Parmi les signataires, on compte Catherine Jacquot (présidente de l'Académie d'architecture) et Pablo Katz (son prédécesseur), l'Atelier Schall, le cabinet de l'architecte Philippe Madec, celui de Franck Boutté (Grand prix de l'urbanisme 2022) ou encore l'agence de paysagisme Atelier Tissot.

 

"Permettre au Rassemblement National d'accéder au pouvoir, c'est accepter le déni du dérèglement climatique"

 

À l'approche du second tour des élections législatives le dimanche 7 juillet, les signataires unissent leur voix et appellent la profession et leurs concitoyens à "une mobilisation massive contre le Rassemblement National et ses alliés" pour "préserver leur droit à vivre dignement dans des territoires prêts à faire face au dérèglement climatique".

 

Il est urgent, pour les professionnels, de "défendre les valeurs fondamentales qui guident notre travail". "L'extrême-droite prône une politique inégalitaire, excluante et raciste, en contradiction avec les valeurs d'inclusion, de mixité et de citoyenneté que nous défendons dans nos projets. Permettre au Rassemblement National d'accéder au pouvoir, c'est approuver l'idée que nous n'avons pas toutes et tous le même droit à la ville. C'est allouer des moyens démesurés à la surveillance et au contrôle des usages dans l'espace public, au détriment de la liberté de circuler, de se rassembler et de s'exprimer pour toutes et tous", écrivent-ils.

 

"C'est oublier les populations les plus précaires et marginalisées dans des quartiers marqués par la ségrégation. C'est renforcer les processus d'exclusion en accentuant les difficultés d'accès au logement social au nom de la préférence nationale. C'est aussi contribuer à accentuer les inégalités entre les territoires, en privatisant et en affaiblissant des services publics essentiels.
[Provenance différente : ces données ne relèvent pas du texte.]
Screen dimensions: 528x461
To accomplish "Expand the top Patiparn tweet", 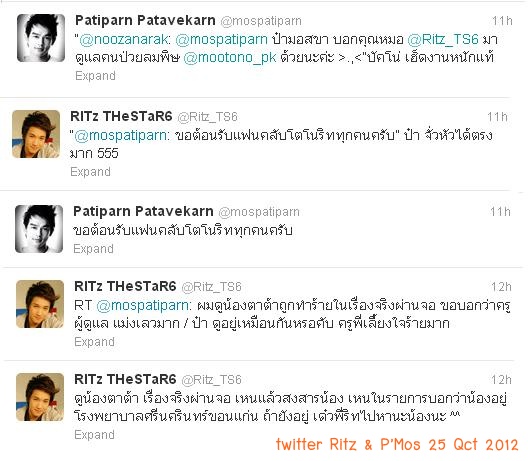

Permettre au Rassemblement National d'accéder au pouvoir, c'est accepter le déni du dérèglement climatique et mettre un coup d'arrêt à la transition écologique", poursuivent-ils.

 

"Un danger" pour leurs métiers

 

Les signataires rappellent que "l'urgence est réelle", évoquant le besoin de mener des rénovations énergétiques, de réparer le vivant et de lutter contre les îlots de chaleur, et prennent pour exemple d'autres pays régis par l'extrême droite, comme la Hongrie ou l'Italie, où les gouvernements favorisent certaines politiques.

 

Les professionnels mobilisés considèrent que le Rassemblement national représente un "danger" pour leurs métiers, et assurent que les décisions qui seront prises au niveau national auront "des conséquences immédiates" sur les budgets.

 

"Le sursaut humaniste que j'espérais n'a pas eu lieu"

 

Le Syndicat de l'Architecture, qui avait appelé à soutenir le Nouveau Front populaire, est également signataire. Batiactu a contacté son président, Hugo Franck, suite aux résultats du premier tour des législatives qui ont placé le Rassemblement national en tête (33,15%), suivi du Nouveau Front populaire (27,99%), Ensemble (20,04%) et Les Républicains (6,57%).

 

"Personnellement, je suis très inquiet [des résultats]", témoigne le porte-parole du syndicat. "Le sursaut humaniste que j'espérais n'a pas eu lieu et les valeurs de la république que nous portons tous les jours dans notre travail et nos actions n'ont plus l'air d'avoir de sens pour une grande partie de la population qui, à mon sens, ne mesure pas la catastrophe qui se dessine. Le Syndicat de l'Architecture porte ces valeurs, qui sont culturelles, sociales, écologiques et inclusives. L'architecte spatialise ces valeurs, pour que nos villes et nos territoires permettent l'émancipation de tous ; permettent à la démocratie d'avoir lieu. Je parle ici de la qualité de nos cadres de vie, sans distinction de nationalité, de couleur, de religion, de genre, d'orientation sexuelle. Nous examinons déjà, dans le monde capitaliste et libéral qui est le nôtre, des freins à cette qualité, notamment dans le domaine du logement collectif."